Ancaman terhadap pekerja pers ini bisa jauh melibas hal masyarakat untuk mendapatkan informasi yang baik dan terbaik dari kerja investigasi para insan pers. Padahal, kualitas(mutu) dari sebuah pemberitaan yang akurat itu hanya mungkin dihasilkan dengan semangat kerja investigatif reporting para insan pers. Padahal, hasil kerja insan pers yang bermutu, tidak hoax hanya mungkin bisa diperoleh dari cara kerja investigasi insan pers. Begitulah proses revisi UU No. 32 Tahun 2002 tentang penyiaran telah mendapat reaksi keras insan pers di segenap penjuru tanah air.

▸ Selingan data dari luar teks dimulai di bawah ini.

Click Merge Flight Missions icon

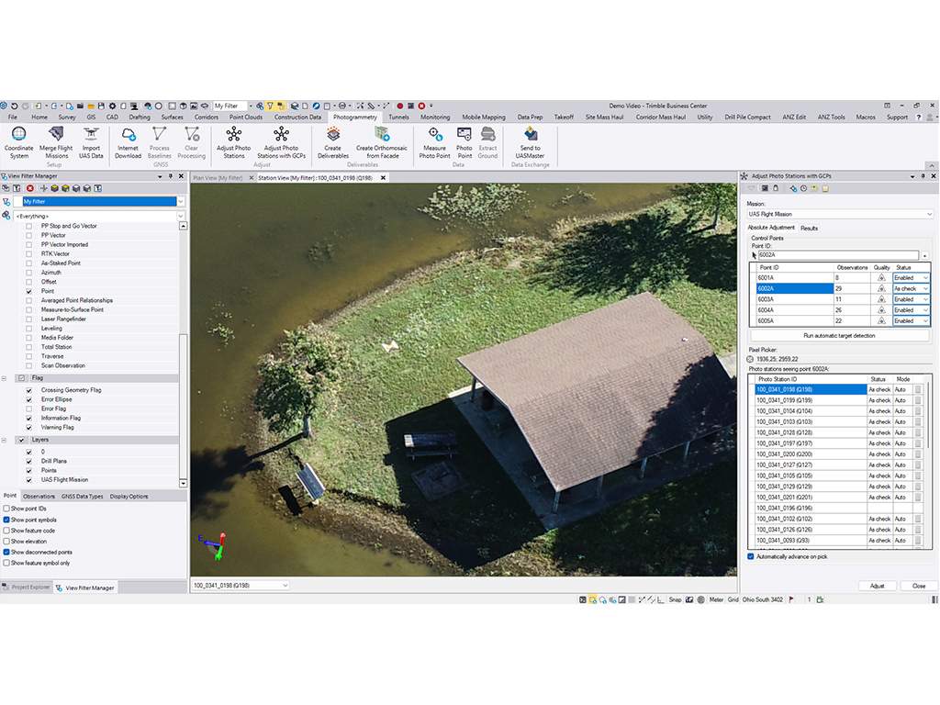click(56, 135)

Selain itu, penyusunan draf RUU Penyiaran ini tidak melibatkan para pemangku kepentingan, termasuk organisasi wartawan yang menekuni profesi jurnalis dari berbagai jenis -- cetak, audiovisual maupun audiotype apalagi bagi media sosial yang kini telah menjadi primadona -- berbasis internet sehingga menggeser media mainstream yang pernah sangat amat berkuasa dan absolut. Celakanya, sejak UU No. 1 Tahun 2024 tentang perubahan kedua atas UU No
 11 Tahun 2008 tentang Informasi Transaksi Elektronik.

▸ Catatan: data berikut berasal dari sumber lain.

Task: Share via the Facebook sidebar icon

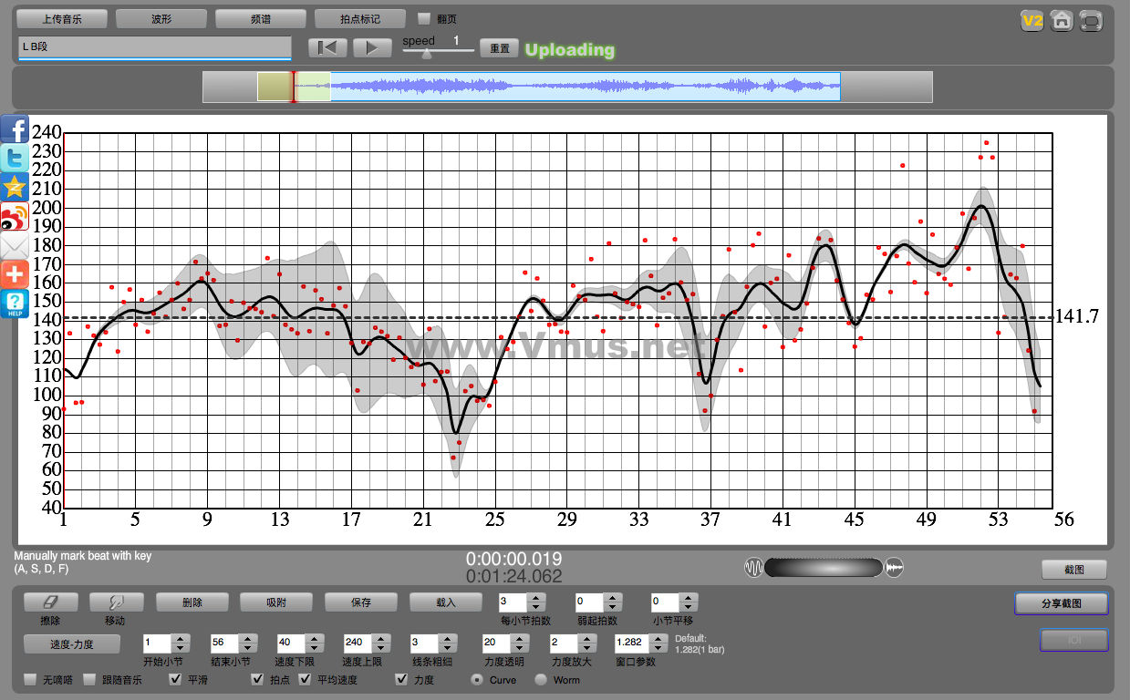Action: click(15, 129)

Sementara Perjanjian Pandemic Treaty yang digelindingkan WHO (World Healt Organization), menurut Wati Imhar Burhanudin telah disepakati untuk ditunda atas kekuasaan Tuhan, seperti Resolusi PBB (United Nation) yang menetapkan pada 15 Maret 2022 Anti Islamophobia.

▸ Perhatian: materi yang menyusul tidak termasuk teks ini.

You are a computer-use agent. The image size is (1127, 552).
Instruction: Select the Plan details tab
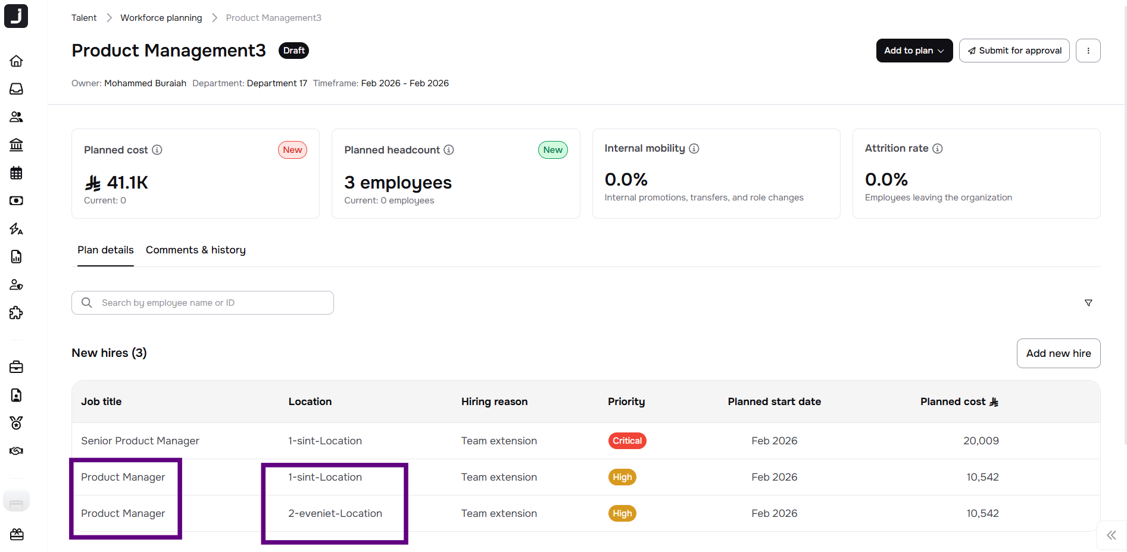[x=105, y=250]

INB (Intergovernmental Negotiating Body) suatu komite yang bertugas membuat dokumen perjanjian  secara resmi mengaku gagal membuat kesepakatan jahat itu. Kegagalan World Health Assembly (WHA) itu, tandas Wati Imhar Burhanudin yang akan dilaksanakan pada 1 Juni 2024. Padahal, kalau perjanjian kesepakatan tentang pandemic Treaty itu sampai terjadi, maka ancaman bagi manusia Indonesia akan semakin tidak bisa berkutik. Termasuk pengekangan pada kebebasan seluruh warga bangsa Indonesia untuk melakukan inisiatif sendiri dalam upaya mengobati dirinya sendiri. Dan bagi yang membangkang, bisa dipenjara dan dikenakan denda yang sangat besar nilainya.
 
Karena itu, tandas Wati Imhar Burhanudin, aksi menolak WHO dengan seluruh keputusan serta kebijakan tentang kesehatan yang hendak menjerat bangsa Indonesia harus ditolak. Termasuk Menteri Kesehatan RI yang terlibat didalam konspirasi global ini, harus mundur, kata Wati seperti yang tertulis dengan jelas di spanduk aksi bersama elemen masyarakat serta insan pers. Sebab Pandemi Treaty bisa menyasar siapapun yang lengah, termasuk aparat keamanan yang berjajar disepanjang jalan Gatot Subroto di depan gedung DPR RI, Senayan, Jakarta ini 

Dan Sunarty, Ketua Umum SBSI'92 berjanji akan terus menggelorakan aksi bersama sampai semua tuntutan rakyat  ini berhasil. Karena itu, dia meneriakkan perlunya semangat kebersamaan seluruh rakyat untuk ikut menyelamatkan bangsa dan negara Indonesia dari ancaman yang sangat membahayakan ini.